◆ Working data ◆

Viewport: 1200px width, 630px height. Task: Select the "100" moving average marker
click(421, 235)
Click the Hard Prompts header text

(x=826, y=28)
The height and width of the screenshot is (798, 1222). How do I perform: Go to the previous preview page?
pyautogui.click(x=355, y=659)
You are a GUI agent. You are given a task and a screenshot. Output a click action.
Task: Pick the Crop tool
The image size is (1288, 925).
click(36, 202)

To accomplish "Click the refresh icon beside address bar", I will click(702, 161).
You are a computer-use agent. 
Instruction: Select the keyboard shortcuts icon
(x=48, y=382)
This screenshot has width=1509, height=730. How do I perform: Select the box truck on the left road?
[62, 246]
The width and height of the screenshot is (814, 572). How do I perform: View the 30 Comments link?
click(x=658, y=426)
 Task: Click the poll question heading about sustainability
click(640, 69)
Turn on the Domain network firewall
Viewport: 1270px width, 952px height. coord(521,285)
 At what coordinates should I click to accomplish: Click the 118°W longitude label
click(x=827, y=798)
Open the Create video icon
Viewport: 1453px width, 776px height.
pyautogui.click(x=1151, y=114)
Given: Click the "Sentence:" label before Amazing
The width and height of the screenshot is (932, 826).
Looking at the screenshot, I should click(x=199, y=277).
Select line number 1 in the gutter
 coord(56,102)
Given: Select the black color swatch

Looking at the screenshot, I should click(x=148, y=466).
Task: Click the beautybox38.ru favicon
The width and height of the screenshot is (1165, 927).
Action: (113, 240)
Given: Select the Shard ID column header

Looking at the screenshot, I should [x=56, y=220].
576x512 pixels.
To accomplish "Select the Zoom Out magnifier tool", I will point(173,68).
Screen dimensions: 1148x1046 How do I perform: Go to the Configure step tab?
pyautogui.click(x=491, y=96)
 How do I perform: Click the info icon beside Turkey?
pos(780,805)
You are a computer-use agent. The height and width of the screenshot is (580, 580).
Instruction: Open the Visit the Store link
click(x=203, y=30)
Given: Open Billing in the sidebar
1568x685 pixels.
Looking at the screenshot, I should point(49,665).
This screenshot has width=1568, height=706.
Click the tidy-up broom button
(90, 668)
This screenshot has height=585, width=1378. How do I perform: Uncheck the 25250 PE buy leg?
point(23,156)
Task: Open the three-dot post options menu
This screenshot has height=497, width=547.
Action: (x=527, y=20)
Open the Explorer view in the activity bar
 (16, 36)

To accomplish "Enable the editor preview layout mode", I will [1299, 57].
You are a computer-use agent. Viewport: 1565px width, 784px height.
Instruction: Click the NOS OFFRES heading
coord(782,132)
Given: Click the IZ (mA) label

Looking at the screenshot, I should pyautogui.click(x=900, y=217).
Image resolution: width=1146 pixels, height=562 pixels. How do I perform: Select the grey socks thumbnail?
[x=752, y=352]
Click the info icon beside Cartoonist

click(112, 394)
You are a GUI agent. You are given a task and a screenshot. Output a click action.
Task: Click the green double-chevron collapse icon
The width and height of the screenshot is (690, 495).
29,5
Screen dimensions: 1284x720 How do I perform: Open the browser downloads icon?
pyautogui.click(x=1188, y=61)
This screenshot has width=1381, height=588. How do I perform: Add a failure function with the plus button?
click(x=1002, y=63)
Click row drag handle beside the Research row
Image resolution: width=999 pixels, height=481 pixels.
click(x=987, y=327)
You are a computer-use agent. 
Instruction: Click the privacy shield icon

◆ Work required ◆
Reproduce all of the data above verbatim, line by line, without altering, omitting, or reordering anything.

◆ Answer for the task ◆
Viewport: 1200px width, 630px height. Task: Select the "100" moving average marker
click(421, 235)
Click the Hard Prompts header text

(x=826, y=28)
The height and width of the screenshot is (798, 1222). How do I perform: Go to the previous preview page?
pyautogui.click(x=355, y=659)
You are a GUI agent. You are given a task and a screenshot. Output a click action.
Task: Pick the Crop tool
The image size is (1288, 925).
click(36, 202)

To accomplish "Click the refresh icon beside address bar", I will click(702, 161).
You are a computer-use agent. 
Instruction: Select the keyboard shortcuts icon
(x=48, y=382)
This screenshot has width=1509, height=730. How do I perform: Select the box truck on the left road?
[62, 246]
The width and height of the screenshot is (814, 572). How do I perform: View the 30 Comments link?
click(x=658, y=426)
 Task: Click the poll question heading about sustainability
click(640, 69)
Turn on the Domain network firewall
Viewport: 1270px width, 952px height. coord(521,285)
 At what coordinates should I click to accomplish: Click the 118°W longitude label
click(x=827, y=798)
Open the Create video icon
Viewport: 1453px width, 776px height.
pyautogui.click(x=1151, y=114)
Given: Click the "Sentence:" label before Amazing
The width and height of the screenshot is (932, 826).
Looking at the screenshot, I should click(x=199, y=277).
Select line number 1 in the gutter
 coord(56,102)
Given: Select the black color swatch

Looking at the screenshot, I should click(x=148, y=466).
Task: Click the beautybox38.ru favicon
The width and height of the screenshot is (1165, 927).
Action: (113, 240)
Given: Select the Shard ID column header

Looking at the screenshot, I should [x=56, y=220].
576x512 pixels.
To accomplish "Select the Zoom Out magnifier tool", I will point(173,68).
Screen dimensions: 1148x1046 How do I perform: Go to the Configure step tab?
pyautogui.click(x=491, y=96)
 How do I perform: Click the info icon beside Turkey?
pos(780,805)
You are a computer-use agent. The height and width of the screenshot is (580, 580).
Instruction: Open the Visit the Store link
click(x=203, y=30)
Given: Open Billing in the sidebar
1568x685 pixels.
Looking at the screenshot, I should point(49,665).
This screenshot has width=1568, height=706.
Click the tidy-up broom button
(90, 668)
This screenshot has height=585, width=1378. How do I perform: Uncheck the 25250 PE buy leg?
point(23,156)
Task: Open the three-dot post options menu
This screenshot has height=497, width=547.
Action: (x=527, y=20)
Open the Explorer view in the activity bar
 (16, 36)

To accomplish "Enable the editor preview layout mode", I will [1299, 57].
You are a computer-use agent. Viewport: 1565px width, 784px height.
Instruction: Click the NOS OFFRES heading
coord(782,132)
Given: Click the IZ (mA) label

Looking at the screenshot, I should pyautogui.click(x=900, y=217).
Image resolution: width=1146 pixels, height=562 pixels. How do I perform: Select the grey socks thumbnail?
[x=752, y=352]
Click the info icon beside Cartoonist

click(112, 394)
You are a GUI agent. You are given a task and a screenshot. Output a click action.
Task: Click the green double-chevron collapse icon
The width and height of the screenshot is (690, 495).
29,5
Screen dimensions: 1284x720 How do I perform: Open the browser downloads icon?
pyautogui.click(x=1188, y=61)
This screenshot has width=1381, height=588. How do I perform: Add a failure function with the plus button?
click(x=1002, y=63)
Click row drag handle beside the Research row
Image resolution: width=999 pixels, height=481 pixels.
click(x=987, y=327)
You are a computer-use agent. 
Instruction: Click the privacy shield icon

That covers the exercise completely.